In university I majored in Art and minored in Medieval European History, and later racked up another degree in print design, so naturally, illuminated manuscripts, those achingly beautiful and insanely detailed books that were lettered, drawn and painted by hand just before the advent of the printing press, are my particular obsession. Marguerite not only describes the paintings in the book of hours; the story itself is illustrated with illuminated letters, botanicals in the borders, and gold details that make each page sparkle in the light.
I’ve been waiting to share this special book with my special little someone. I hoped that she would like it. I’d been hoping for about fifteen years that my kid, now six, would appreciate it. I had NO IDEA that there would be screams of delight, arm-grasping that cut off my circulation, profuse thank-yous, and a complete inability to settle down to sleep afterwards due to the excitement caused by the book. In the book, Marguerite goes to the libraire for gold leaf, the tanner for calfskin parchment, the market for eggs, goose feathers and parsley, and the apothecary for vermilion, wax, and lapis lazuli stone. When I mentioned to Aurora that we could make paint from the stuff in our own garden, she blew a gasket. If you want to talk about delayed gratification, this was it. For me, anyway. For her, she needed to MAKE HER OWN PAINT. Like, NOW!!!
Aurora didn’t want to go to camp the next morning. I convinced her that there would be plenty of time to make paint in the afternoon, so after lunch, we got started.
Preparing egg whites. Oops! A bit too foamy.
Crushing brown eyed susan petals in our mortar and pestle.
Peeling blueberry skins was, of course, Mommy’s job. Methinks I need a macro lens for Christmas (hint, hint).

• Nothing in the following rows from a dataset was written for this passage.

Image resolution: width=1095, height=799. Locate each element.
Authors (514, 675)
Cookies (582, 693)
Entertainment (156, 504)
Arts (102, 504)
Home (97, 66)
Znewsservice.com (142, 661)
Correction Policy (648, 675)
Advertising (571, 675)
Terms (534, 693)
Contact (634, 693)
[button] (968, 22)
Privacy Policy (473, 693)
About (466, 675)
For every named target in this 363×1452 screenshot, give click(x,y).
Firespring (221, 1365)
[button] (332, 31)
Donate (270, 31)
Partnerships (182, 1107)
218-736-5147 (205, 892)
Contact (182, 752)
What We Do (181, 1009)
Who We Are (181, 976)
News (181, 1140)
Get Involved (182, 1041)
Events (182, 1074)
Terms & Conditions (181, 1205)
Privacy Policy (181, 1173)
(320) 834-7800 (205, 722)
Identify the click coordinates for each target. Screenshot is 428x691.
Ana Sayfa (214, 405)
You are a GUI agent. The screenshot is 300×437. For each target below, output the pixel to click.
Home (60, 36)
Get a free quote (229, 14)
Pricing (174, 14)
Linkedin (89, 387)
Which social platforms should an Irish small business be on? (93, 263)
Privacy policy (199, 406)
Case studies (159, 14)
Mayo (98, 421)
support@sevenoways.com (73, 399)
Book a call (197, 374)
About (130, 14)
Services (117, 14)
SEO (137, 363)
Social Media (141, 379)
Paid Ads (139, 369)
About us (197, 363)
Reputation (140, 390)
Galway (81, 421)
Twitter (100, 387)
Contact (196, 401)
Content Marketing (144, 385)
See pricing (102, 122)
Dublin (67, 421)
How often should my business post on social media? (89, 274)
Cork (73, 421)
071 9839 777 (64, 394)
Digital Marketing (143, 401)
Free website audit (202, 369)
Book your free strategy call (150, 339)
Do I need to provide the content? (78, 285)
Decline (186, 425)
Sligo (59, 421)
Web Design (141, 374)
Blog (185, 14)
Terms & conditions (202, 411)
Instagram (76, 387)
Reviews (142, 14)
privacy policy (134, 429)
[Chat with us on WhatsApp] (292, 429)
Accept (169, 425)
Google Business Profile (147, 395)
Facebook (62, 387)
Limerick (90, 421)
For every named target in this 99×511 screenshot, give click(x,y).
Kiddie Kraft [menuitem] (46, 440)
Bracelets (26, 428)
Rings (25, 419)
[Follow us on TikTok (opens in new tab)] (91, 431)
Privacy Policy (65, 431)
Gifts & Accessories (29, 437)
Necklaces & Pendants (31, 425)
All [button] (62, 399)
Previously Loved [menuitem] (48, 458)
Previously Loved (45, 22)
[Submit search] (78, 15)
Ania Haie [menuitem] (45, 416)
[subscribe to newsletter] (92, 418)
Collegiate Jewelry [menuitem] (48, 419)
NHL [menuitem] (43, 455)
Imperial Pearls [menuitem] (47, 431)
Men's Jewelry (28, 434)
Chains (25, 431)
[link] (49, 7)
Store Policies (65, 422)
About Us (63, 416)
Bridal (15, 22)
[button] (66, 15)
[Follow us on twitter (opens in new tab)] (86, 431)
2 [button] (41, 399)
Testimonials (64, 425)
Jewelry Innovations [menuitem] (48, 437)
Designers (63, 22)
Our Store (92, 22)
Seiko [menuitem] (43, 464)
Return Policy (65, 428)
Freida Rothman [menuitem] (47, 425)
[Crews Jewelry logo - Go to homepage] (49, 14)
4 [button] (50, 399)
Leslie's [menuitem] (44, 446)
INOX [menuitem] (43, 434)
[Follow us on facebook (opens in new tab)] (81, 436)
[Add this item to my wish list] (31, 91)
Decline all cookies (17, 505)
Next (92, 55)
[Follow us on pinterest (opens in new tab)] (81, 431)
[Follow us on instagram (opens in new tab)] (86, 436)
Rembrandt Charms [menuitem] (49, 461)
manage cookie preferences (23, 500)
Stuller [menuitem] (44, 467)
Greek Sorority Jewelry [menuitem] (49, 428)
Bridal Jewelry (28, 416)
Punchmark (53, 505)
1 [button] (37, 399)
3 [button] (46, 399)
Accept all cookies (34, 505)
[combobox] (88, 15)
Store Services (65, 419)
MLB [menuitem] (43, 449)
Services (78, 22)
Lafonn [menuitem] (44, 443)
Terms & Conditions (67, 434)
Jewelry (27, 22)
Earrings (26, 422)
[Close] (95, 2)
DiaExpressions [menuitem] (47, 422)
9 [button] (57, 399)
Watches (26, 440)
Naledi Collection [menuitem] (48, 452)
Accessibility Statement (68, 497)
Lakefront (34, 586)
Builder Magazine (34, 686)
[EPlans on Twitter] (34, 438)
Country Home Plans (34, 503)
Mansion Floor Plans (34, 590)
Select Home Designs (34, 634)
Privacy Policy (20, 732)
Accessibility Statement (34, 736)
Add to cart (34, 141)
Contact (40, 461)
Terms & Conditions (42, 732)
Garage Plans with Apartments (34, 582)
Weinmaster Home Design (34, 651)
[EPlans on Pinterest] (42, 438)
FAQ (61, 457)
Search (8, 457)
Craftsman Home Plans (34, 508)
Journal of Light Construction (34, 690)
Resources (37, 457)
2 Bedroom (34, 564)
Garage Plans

Aurora felt sure that melted popsicles would make good paint, too (they don’t).
And then she did it! The most surprising result of the paint-making process was that light-purple sweet pea petals make a dark blue-green paint. Who knew?
The best part for me was feeling like I was really contributing something to Aurora’s education. So much of the time I carry around this huge weight of guilt for being a stay-at-home mom. With only one kid. Who is usually in school. I’ve been told by more than one aunt (and my friends are probably thinking it, too) that a woman should have her own career, her own money, and that it’s better for me and my daughter if I work outside the home, at least part time. Most of the time I agree with them. But then Aurora gets an idea. A great idea, and I am already on my feet, running to the supply cabinets, getting out the materials, and we spend hours working on something that is really cool together. We make books, we learn new crafts, we explore our city.
Now, if only I could find a good book on knitting.